Blake Hudson blake at ispn.net
Thu Mar 20 16:34:06 UTC 2014


Mark Tinka wrote the following on 3/20/2014 11:05 AM:
> On Thursday, March 20, 2014 04:18:59 PM Patrick W. Gilmore
> wrote:
>
>> "The market" can only "work around" things if there is a
>> functioning market. Monopolies are not a functioning
>> market.
> When did we ever have a "functioning market", even in
> markets that are considered "liberalized" :-)?
>
> It is what it is - it's just less bad in some places than
> others.
>
>> There will be a solution - in fact, there is today.
>> Doesn't mean it is optimal. In fact, in the presence of
>> a monopoly, it is pretty much guaranteed to be
>> sub-optimal.
> Aye.
>
> Mark.
It sounds like we're all in agreement that the underlying issue is that 
some businesses enjoying a monopoly are allowed to design networks for 
the use case of yesteryear and do not have the market pressure forcing 
them to provide the use case of today's (or the future's) subscribers. 

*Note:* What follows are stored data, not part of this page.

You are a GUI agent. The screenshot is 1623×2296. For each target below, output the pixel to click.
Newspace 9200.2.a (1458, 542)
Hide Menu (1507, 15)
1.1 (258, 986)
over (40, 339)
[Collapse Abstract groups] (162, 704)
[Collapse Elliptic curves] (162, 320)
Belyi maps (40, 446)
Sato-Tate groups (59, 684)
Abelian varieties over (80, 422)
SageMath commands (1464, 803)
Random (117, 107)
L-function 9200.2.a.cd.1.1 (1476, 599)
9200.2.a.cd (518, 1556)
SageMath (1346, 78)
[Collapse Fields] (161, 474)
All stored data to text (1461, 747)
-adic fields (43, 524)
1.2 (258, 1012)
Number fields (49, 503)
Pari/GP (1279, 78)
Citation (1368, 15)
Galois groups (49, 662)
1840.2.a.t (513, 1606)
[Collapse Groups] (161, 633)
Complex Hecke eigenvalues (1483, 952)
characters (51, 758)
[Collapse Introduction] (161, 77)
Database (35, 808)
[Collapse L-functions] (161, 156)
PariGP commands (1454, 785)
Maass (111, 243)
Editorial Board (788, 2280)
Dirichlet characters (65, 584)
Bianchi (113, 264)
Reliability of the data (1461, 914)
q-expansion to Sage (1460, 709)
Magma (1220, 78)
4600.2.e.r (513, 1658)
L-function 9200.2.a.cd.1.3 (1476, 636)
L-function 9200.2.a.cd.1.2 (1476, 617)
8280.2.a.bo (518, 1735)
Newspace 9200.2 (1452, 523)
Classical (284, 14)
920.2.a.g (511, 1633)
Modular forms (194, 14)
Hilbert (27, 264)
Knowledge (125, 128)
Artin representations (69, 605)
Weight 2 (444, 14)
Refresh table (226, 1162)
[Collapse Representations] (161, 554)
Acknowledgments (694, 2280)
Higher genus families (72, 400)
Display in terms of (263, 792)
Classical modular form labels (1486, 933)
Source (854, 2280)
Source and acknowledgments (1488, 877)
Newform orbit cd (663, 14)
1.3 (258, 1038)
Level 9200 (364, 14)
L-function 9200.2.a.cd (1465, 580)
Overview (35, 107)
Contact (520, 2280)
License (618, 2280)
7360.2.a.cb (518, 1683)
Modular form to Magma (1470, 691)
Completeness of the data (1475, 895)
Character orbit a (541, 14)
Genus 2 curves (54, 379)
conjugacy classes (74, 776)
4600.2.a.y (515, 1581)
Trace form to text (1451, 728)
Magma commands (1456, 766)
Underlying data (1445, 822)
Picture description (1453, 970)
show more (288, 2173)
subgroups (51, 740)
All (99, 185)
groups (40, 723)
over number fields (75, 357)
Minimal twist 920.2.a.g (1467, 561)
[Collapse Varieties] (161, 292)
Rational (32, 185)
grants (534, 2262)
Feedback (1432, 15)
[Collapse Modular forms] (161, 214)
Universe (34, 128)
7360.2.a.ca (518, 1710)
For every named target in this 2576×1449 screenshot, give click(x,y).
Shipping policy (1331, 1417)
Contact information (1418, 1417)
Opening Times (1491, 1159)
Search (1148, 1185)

The solution seems to be competition or regulation. The current 
administration supplied over $7 billion in loans and grants 
(http://www.wired.com/business/2011/07/rural-fiber-internet/) for 
internet providers to provide high speed last mile services as part of a 
Federal stimulus package. This type of encouragement in infrastructure 
and competition seem much better, to me, than regulation formed to to 
nanny and punish folks that run their business unfairly. I understand 
that Comcast, as an example, has a fiduciary duty to its stock holders 
to make the best return possible. But I would think its recent actions 
would likely fall foul to basic consumer protection regulation (failing 
to provide the goods or services it sold). All of Comcast's customers 
could file a complaint with the BBB, but it probably wouldn't be 
productive because many of them have no other choice for high speed 
internet service.

As consumers, we may also have to accept that cheap internet access 
prices were based on the usage case of yesteryear. If we use internet 
services twice as often today, we may need to pay twice as much as we 
did yesterday. If we, as consumers, have options, but are choosing to 
pay for the the bare minimum option, we may as well expect the bare 
minimum service (which apparently is not very much). As long as we have 
options, which today is not always true, I think the market will 
function. This why events like the Comcast/TWC merger are troubling to 
me. Because it means we are going in the wrong direction, back towards 
monopoly. Our efforts, at present, are probably best spent encouraging 
competition and fairness. As a consumer and professional, I sincerely 
hope that the FCC continues on its trend to support net neutrality 
because I believe it encourages both competition and fairness.